Kacey Musgraves — “High Horse:” “Musgraves sets up and lands every punchline, no matter how corny.”
Blue October —” I Hope You’re Happy:” “A band — and frontman — with as complicated a history as this one, with increasingly baffling creative decisions and unpleasant lyrics, makes “I Hope You’re Happy” all the more rewarding to those who kept in touch.”
lovelytheband — “Broken:” “I like that you’re broken/broken like me” is “you don’t know you’re beautiful/that’s what makes you beautiful” for the “suicide/if you ever try to let go” generation.
Charli XCX ft. Troye Sivan — “1999:” “An ode to a past we were never in, released in a present that’s coming undone for queer people in front of our faces, and a song that won’t be remembered in the future even if we get one.”
MEDIUM:
Sweet Instincts: Sidney Gish on Creating No Dogs Allowed, Using Samples, and Freeing Herself of Expectations: “Sidney Gish is a firmly 2018 songwriter, taking influence from everywhere but creating something original in her own right.”
What Your Favorite Album of 2018 Says About You: Twice as long [as last year’s list] for the year that felt twice as long.
POPMATTERS:
Twenty One Pilots — Trench: “Their honesty is what got them to success in the first place; not through high-concept mischief or big-budget flourishes, but through their baseline humanity.”
THE LINE OF BEST FIT:
Foxing — Nearer My God: “The otherwise radio-friendly title track concerns the fantasy of selling out and living the ’70s version of a rock star life, not the struggling late-2010s version.
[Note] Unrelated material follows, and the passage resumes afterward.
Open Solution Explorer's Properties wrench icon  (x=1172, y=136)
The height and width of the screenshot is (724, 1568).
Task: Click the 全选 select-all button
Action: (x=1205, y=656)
It’s no coincidence that the first ten seconds of “Nearer My God” (“Iiii waaantt it allll”) could easily slot on an Imagine Dragons album; the Dragons actually did sell out, evolving from earnest pop-rock to major-label jock jam mayhem.” (as Hannah Jocelyn)
SOPHIE — Oil of Every Pearl’s Un-Insides: “As if a direct response to the accusation that trans women are mutilating their bodies, SOPHIE’s face literally gets cut up in a terrifying, strobe-heavy video (because apparently the SOPHIE utopia is not for epileptics), [with] exaggerated prosthetic cheekbones to boot.” (as Hannah Jocelyn)
Olivia Chaney — Shelter: “For an album Chaney describes as ‘Simplicity versus sophistication… [and] folk culture versus modernity,’ she couldn’t have found better collaborators in Thomas Bartlett and Pat Dillett. Bartlett is an underrated force in all kinds of modern music, contributing production to records by The National and his contemporary folk band The Gloaming. Dillett is a frequent collaborator with Bartlett’s (working with the aforementioned groups) whose specialty seems to be pristine, yet still intimate, mixes.” (as Hannah Jocelyn)
SPUTNIKMUSIC:
Camp Cope — How to Socialise and Make Friends: “Camp Cope has been called the ‘sound of #MeToo’, but the album was already written before that movement reached the mainstream. What’s changed now is the confidence that these songs will find an audience, though that doesn’t make the music any less visceral or intense.”
POPCRUSH:
The Chainsmokers Think “Everybody Hates” Them — But Does Anybody Care?: “Despite some lyrical repetition… the only thing really tying together the singles released so far is that they’re all melodramatic, unnecessarily confrontational, and self-absorbed.”
Indie Tracks With Crossover Potential In 2018: “‘&burn’ is just Gothic enough for fans of Halsey to love, but Billie Eilish’s natural songwriting instincts put her above her potential peers.”